### Try it:
Tally the lines below that contain the word "Given", and give only that number.

### Records provided:
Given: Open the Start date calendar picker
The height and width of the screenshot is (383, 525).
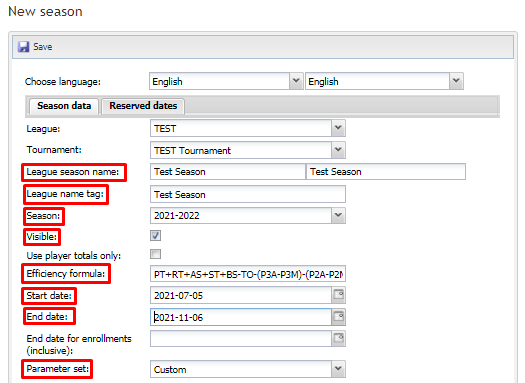Looking at the screenshot, I should pos(339,295).
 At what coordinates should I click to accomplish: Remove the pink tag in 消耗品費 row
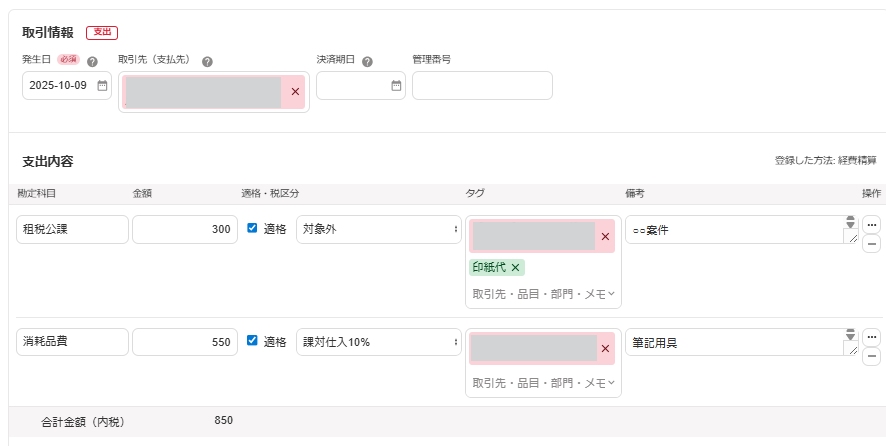point(604,349)
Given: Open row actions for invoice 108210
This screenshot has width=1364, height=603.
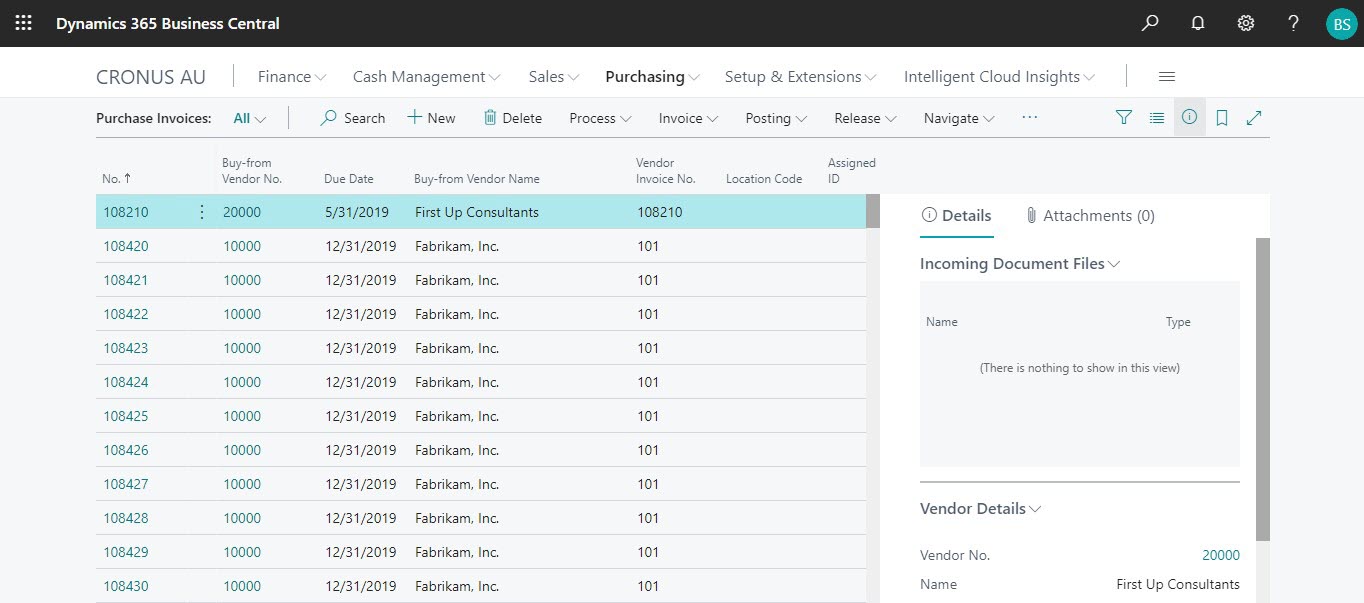Looking at the screenshot, I should point(202,212).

### Expected answer:
2